● EXERCISE DESCRIPTION: How do the lines below between the ones holding "Instruction: Open the Search view icon" and "Given: Open the Campaigns", inclusive, read? Give them again exactly, with no other lines.

Stored items:

= Beginning of Section =

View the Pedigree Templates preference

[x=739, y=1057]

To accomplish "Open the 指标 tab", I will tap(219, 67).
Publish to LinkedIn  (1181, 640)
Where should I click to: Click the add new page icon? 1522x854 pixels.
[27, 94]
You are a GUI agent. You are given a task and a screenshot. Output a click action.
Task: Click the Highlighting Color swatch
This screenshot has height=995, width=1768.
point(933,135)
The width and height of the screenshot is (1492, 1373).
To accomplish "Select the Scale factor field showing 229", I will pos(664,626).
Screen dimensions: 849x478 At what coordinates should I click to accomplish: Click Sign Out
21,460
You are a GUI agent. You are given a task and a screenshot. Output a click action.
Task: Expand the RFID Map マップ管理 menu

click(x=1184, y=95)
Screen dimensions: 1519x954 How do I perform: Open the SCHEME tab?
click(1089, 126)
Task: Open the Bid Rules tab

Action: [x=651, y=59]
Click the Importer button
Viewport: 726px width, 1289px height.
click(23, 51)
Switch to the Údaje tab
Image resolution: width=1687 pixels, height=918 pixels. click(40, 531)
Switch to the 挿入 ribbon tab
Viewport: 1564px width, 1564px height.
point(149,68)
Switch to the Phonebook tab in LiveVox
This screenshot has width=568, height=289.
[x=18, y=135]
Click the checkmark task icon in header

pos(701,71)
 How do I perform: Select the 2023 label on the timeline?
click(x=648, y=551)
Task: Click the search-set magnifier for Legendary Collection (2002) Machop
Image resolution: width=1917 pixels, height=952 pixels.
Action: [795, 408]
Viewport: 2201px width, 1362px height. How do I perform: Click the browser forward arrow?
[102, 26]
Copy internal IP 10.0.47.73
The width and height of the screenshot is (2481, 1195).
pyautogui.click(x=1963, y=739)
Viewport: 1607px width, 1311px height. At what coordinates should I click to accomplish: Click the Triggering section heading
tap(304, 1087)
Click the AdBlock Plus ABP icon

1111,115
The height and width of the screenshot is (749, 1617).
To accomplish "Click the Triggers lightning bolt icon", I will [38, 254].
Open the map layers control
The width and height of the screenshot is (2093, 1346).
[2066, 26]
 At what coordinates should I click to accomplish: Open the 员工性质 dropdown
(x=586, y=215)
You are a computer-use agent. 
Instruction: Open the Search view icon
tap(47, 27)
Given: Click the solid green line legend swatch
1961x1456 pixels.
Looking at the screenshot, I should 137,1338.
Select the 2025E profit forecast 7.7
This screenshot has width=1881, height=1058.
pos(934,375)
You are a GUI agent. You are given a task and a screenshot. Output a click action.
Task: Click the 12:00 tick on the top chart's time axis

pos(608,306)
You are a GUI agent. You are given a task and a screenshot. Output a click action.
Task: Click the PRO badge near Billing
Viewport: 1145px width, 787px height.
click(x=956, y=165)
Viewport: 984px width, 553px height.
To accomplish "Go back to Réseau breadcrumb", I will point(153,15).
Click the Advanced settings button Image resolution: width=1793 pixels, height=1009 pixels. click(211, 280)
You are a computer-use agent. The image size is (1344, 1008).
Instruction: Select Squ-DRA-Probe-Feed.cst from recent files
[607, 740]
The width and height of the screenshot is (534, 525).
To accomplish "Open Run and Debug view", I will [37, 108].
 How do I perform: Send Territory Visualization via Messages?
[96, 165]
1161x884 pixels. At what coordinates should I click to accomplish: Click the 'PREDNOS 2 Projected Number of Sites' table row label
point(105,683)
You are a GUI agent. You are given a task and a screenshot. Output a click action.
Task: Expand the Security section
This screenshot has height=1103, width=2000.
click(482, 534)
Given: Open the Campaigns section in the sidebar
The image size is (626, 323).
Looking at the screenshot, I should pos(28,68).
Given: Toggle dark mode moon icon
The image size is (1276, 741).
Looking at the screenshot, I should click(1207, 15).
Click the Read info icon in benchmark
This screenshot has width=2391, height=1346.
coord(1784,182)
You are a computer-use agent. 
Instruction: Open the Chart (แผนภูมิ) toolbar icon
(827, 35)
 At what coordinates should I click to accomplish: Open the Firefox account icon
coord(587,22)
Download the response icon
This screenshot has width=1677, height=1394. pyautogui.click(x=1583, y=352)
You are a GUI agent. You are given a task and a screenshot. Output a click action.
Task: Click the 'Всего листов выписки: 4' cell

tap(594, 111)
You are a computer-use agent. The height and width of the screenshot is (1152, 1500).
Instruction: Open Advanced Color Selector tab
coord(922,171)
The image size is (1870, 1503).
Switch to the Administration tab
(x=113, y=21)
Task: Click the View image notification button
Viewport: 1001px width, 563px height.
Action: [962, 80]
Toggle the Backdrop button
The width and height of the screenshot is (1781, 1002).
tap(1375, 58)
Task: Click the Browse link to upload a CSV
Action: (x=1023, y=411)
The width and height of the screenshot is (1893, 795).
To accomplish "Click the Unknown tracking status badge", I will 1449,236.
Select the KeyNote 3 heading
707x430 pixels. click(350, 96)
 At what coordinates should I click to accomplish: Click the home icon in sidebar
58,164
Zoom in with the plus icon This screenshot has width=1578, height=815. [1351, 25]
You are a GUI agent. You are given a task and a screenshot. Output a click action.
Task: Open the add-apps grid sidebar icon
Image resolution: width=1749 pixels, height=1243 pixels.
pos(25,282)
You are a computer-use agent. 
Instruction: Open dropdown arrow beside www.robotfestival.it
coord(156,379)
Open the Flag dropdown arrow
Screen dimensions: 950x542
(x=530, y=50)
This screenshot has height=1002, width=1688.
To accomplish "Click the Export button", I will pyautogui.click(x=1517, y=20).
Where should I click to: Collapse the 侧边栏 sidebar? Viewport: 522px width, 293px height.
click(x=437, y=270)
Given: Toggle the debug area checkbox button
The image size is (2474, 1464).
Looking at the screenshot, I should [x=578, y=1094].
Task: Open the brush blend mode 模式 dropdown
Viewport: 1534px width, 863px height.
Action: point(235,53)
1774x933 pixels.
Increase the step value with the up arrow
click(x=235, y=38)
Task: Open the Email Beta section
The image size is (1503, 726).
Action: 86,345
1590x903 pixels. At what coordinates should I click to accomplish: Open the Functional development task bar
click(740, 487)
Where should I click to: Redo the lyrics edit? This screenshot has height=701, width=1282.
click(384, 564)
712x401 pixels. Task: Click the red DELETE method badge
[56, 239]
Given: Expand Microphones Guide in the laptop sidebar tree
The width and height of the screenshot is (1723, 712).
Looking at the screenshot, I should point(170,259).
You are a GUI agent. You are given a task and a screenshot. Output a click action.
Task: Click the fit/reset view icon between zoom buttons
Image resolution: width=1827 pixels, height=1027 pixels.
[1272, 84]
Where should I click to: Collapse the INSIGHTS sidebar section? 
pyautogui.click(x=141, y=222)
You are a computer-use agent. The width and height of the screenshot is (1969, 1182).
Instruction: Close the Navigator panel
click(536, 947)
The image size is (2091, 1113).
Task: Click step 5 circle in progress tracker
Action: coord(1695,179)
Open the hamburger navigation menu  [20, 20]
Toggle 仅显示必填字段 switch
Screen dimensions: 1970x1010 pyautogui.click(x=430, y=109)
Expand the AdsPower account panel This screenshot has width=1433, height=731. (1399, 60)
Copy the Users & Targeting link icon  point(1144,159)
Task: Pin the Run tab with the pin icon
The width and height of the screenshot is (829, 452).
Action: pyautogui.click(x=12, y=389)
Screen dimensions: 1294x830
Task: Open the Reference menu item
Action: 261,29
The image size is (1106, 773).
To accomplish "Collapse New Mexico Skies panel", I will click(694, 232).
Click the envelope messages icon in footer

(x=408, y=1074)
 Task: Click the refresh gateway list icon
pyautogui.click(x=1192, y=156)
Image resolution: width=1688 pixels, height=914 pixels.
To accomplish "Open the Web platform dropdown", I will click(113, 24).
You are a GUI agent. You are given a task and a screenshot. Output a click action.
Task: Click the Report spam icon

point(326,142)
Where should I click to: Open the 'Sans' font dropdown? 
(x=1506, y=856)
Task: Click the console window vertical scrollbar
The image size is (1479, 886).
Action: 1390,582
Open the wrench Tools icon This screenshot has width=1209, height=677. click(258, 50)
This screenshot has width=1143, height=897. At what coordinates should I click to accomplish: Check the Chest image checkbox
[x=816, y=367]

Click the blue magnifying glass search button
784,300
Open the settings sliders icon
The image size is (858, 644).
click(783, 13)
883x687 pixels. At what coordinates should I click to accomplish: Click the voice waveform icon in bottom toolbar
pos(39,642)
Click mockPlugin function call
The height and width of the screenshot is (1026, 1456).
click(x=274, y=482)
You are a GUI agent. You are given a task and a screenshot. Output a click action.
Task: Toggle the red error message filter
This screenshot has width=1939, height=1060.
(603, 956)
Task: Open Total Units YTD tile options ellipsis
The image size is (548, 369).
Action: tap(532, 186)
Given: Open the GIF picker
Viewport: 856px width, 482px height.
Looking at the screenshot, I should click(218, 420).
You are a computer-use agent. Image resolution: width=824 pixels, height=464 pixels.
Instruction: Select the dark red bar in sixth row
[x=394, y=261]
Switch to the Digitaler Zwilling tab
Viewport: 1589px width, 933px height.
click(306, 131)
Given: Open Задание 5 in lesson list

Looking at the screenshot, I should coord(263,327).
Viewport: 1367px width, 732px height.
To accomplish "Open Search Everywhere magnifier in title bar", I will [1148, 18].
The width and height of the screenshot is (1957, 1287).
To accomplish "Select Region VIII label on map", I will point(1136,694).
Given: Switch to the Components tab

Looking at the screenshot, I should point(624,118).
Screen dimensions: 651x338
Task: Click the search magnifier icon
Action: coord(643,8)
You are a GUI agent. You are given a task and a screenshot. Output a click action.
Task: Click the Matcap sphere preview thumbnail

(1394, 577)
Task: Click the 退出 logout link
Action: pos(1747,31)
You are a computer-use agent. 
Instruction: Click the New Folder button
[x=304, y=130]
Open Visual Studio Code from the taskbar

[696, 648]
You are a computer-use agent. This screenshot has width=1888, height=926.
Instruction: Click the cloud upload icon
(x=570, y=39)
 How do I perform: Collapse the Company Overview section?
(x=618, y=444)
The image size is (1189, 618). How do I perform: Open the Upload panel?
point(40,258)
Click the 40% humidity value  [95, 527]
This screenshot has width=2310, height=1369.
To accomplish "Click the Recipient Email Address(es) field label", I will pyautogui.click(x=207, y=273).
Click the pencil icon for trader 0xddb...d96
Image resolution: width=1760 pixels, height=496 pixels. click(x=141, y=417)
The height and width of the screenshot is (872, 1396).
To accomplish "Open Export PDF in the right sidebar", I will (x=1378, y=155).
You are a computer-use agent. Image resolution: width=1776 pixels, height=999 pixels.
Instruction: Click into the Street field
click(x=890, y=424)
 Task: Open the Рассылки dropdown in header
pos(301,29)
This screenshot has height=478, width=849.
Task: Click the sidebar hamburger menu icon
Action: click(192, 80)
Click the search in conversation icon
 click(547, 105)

= End of Section =

● OUTPUT:
Instruction: Open the Search view icon
tap(47, 27)
Given: Click the solid green line legend swatch
1961x1456 pixels.
Looking at the screenshot, I should 137,1338.
Select the 2025E profit forecast 7.7
This screenshot has width=1881, height=1058.
pos(934,375)
You are a GUI agent. You are given a task and a screenshot. Output a click action.
Task: Click the 12:00 tick on the top chart's time axis

pos(608,306)
You are a GUI agent. You are given a task and a screenshot. Output a click action.
Task: Click the PRO badge near Billing
Viewport: 1145px width, 787px height.
click(x=956, y=165)
Viewport: 984px width, 553px height.
To accomplish "Go back to Réseau breadcrumb", I will point(153,15).
Click the Advanced settings button Image resolution: width=1793 pixels, height=1009 pixels. click(211, 280)
You are a computer-use agent. The image size is (1344, 1008).
Instruction: Select Squ-DRA-Probe-Feed.cst from recent files
[607, 740]
The width and height of the screenshot is (534, 525).
To accomplish "Open Run and Debug view", I will [37, 108].
 How do I perform: Send Territory Visualization via Messages?
[96, 165]
1161x884 pixels. At what coordinates should I click to accomplish: Click the 'PREDNOS 2 Projected Number of Sites' table row label
point(105,683)
You are a GUI agent. You are given a task and a screenshot. Output a click action.
Task: Expand the Security section
This screenshot has height=1103, width=2000.
click(482, 534)
Given: Open the Campaigns section in the sidebar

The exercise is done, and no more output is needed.